── Teks Sumber

Allah membumikan KalamNya melalui teks Al-Qur’an dan sosok Muhamamd bin Abdullah saw sebagai guiden bagi manusia agar bisa “melangitkan” dirinya (“menuhan”) atau manusia kembali dengan hakikatnya yang asasi sebagai makhluk yang paling mulia di Sisi Alah.

Dengan demikian, secara rasional hal ini meniscyakan konsekuensi normatif berupa kepatuhan mutlak dan keberserahan total dengan menjalankan tuntunan Al-Qur’an melalui personifikasi keteladanan seorang Muhammad saw.

Membaca lembaran-lembaran Al-Qur’an dengan khidmat dan kesucian serta meneladani sosok Muhamamd saw dengan penuh kecintaan merupakan langkah awal dari gerak manusia yang hendak “menuhan”. Sehingga syariat agama tidak lagi dipahami sekadar sebagai kewajiban demi meraih surga atau menghindari neraka, melainkan sebagai jalan cinta untuk menggapai keridhaan Allah.

────

## Deskripsi Tugas
Lanjutkan teks tentang Al-Qur’an dan keteladanan Muhammad saw di atas, mulai setelah kalimat terakhirnya. Item-item di bawah ini tidak berperan apa pun dalam hal ini.

── Data Hasil Ekstraksi

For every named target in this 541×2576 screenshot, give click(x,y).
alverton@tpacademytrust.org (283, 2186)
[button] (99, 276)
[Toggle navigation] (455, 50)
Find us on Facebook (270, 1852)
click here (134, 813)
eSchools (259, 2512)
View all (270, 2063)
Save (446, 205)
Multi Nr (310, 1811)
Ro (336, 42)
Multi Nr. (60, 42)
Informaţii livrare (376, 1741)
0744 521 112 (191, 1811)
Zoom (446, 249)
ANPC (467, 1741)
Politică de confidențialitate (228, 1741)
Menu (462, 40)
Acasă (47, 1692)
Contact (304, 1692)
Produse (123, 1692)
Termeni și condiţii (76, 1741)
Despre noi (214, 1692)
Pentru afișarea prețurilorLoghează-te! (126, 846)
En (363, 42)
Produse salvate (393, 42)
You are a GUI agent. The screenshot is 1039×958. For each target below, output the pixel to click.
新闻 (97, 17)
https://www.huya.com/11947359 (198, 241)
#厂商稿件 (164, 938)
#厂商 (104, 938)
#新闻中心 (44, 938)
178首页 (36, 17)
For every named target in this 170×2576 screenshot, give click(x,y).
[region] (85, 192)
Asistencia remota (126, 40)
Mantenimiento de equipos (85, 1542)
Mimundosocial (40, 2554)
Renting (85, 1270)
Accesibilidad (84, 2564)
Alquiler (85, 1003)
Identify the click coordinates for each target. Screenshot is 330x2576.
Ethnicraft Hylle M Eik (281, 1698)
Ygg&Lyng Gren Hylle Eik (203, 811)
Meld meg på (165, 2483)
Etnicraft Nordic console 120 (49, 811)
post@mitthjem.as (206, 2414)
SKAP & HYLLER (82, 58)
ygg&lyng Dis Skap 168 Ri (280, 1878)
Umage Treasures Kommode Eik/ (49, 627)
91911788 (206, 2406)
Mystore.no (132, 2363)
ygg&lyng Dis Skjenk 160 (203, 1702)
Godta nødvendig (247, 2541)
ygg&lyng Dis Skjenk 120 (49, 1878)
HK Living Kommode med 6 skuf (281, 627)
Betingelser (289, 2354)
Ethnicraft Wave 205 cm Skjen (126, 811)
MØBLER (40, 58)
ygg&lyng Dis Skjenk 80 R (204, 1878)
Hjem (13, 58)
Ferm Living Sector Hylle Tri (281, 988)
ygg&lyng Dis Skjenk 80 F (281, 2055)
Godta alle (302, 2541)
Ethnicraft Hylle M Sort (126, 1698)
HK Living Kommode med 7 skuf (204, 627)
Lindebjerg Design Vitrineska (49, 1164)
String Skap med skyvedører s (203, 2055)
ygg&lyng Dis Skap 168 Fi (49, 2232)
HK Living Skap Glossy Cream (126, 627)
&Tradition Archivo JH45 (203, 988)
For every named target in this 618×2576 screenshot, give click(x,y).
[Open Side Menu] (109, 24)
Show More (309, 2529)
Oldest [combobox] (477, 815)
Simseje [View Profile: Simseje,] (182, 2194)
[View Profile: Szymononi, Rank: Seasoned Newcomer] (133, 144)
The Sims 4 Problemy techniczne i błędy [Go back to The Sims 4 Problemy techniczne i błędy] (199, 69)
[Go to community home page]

────

## Hasil Tugas
Seluruh ibadah merupakan rangkaian instrumen dari proses perjalanan cinta tersebut. Termasuk diantaranya ibadah puasa yang kita jalankan saat bulan Ramadhan seperti sekarang ini. Sebagaimana yang selalu saya ulang pada pembahasan-pembahasan sebelumnya, hakikat menahan dari ibadah puasa adalah gerak “menuhan” yang dilakukan penuh keberserahan dan kebersahajaan jiwa sebagai konsekuensi cinta sesuai dengan isyarat Al-Qur’an dan petunjuk Muhamamd saw.

Puasa yang “menuhan” tak mungkin lepas dari Al-Qur’an dan Muhamamd saw sebagai spiritnya.

Agar puasa tak pernah lepas dan kehilangan spirit tersebut, maka bacalah Al-Qur’an hingga tamat dan sapalah Muhamamd dengan penuh kerinduan yang khidmat.

One day one juz and one day one hundred shalawat.(***)

Oleh : DR Sabhara Nuruddin-Peneliti Balai Litbang Makasar.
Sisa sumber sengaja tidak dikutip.